Given text:
● ● ● ● ●

Eighty-one percent of COVID-19 deaths in Canada were recorded in long-term care homes, according to an analysis by the government agency.

This is significantly higher than the average for the Organization for Economic Co-operation and Development, 42 percent.

Canada also ranks last behind Spain (66 percent), Israel and Norway (58 percent), Ireland (56 percent), Belgium (50 percent), France (48 percent) and the United States (31 percent).

Canada has had a “relatively low” overall COVID-19 mortality rate compared to other OECD countries.

However, the proportion of deaths in long-term care, which includes retirement homes, is “double the OECD average”, according to data collected from 17 countries as of May 25.

Australia, Austria and Slovenia, which implemented “specific prevention measures” targeted at elderly care homes, including segregating units and wide screening for the illness, have registered “fewer COVID-19 infections and deaths.”

Conversely, Canada — like France, Spain and the United States — took more limited measures, according to the study.

● ● ● ● ●

Dataset excerpts:

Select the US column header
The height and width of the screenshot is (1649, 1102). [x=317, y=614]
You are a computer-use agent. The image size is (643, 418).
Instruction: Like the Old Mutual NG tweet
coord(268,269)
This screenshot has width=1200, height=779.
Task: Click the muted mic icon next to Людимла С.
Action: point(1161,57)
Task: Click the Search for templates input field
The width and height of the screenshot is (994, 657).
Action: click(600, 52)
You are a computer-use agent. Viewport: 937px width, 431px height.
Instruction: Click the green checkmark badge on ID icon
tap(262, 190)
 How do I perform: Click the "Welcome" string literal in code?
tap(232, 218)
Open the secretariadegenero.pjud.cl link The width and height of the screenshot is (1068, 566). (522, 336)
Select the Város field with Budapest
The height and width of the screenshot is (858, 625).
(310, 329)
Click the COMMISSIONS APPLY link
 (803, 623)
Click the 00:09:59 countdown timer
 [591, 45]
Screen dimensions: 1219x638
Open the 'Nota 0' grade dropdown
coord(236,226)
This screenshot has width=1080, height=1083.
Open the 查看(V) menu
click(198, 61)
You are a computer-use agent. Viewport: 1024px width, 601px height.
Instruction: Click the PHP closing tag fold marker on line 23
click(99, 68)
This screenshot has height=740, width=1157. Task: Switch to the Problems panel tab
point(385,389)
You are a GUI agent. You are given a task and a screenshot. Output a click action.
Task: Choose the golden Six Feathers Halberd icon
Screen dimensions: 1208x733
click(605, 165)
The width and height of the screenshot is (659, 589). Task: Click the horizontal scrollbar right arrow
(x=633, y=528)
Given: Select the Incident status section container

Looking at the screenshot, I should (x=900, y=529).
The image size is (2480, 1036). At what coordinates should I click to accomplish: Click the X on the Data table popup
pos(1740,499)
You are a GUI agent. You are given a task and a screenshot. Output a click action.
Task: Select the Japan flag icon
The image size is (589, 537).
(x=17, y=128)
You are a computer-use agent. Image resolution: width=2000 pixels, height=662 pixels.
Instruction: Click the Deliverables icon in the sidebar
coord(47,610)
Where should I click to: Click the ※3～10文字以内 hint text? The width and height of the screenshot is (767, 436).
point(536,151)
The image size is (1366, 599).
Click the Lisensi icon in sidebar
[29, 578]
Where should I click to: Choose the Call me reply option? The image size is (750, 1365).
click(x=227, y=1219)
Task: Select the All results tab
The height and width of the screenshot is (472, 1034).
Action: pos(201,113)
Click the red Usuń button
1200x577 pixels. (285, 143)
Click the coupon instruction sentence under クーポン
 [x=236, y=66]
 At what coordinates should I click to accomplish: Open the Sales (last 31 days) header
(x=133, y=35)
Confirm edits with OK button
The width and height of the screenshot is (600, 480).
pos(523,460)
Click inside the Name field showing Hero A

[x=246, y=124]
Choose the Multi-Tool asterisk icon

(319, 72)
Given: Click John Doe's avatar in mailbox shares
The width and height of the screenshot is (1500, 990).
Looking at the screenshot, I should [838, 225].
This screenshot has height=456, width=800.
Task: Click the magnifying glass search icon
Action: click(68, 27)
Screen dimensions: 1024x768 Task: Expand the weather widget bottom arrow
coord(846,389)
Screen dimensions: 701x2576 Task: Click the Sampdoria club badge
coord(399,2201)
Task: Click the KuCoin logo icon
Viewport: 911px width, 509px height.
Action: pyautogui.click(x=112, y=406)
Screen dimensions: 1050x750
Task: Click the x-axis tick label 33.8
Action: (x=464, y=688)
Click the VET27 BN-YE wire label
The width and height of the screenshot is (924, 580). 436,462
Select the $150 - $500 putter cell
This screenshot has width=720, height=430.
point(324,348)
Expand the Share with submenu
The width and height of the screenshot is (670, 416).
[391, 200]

● ● ● ● ●

Tasks to carry out:
(a) Answer these from the COVID-19 article:
(i) What is the OECD average share of COVID-19 deaths in long-term care?
(ii) As of what date was the data from 17 countries collected?
(iii) Which three countries implemented specific prevention measures targeted at elderly care homes?
(b) Copy the part of the COVID-19 article starting at "Canada has had" and ending at "to the study.", renaming "COVID-19" as "coronavirus".
The data shown here is separate material and has no connection to the COVID-19 article.

Task solutions:
(a)
(i) 42 percent
(ii) May 25
(iii) Australia, Austria and Slovenia

(b)
Canada has had a “relatively low” overall coronavirus mortality rate compared to other OECD countries.

However, the proportion of deaths in long-term care, which includes retirement homes, is “double the OECD average”, according to data collected from 17 countries as of May 25.

Australia, Austria and Slovenia, which implemented “specific prevention measures” targeted at elderly care homes, including segregating units and wide screening for the illness, have registered “fewer coronavirus infections and deaths.”

Conversely, Canada — like France, Spain and the United States — took more limited measures, according to the study.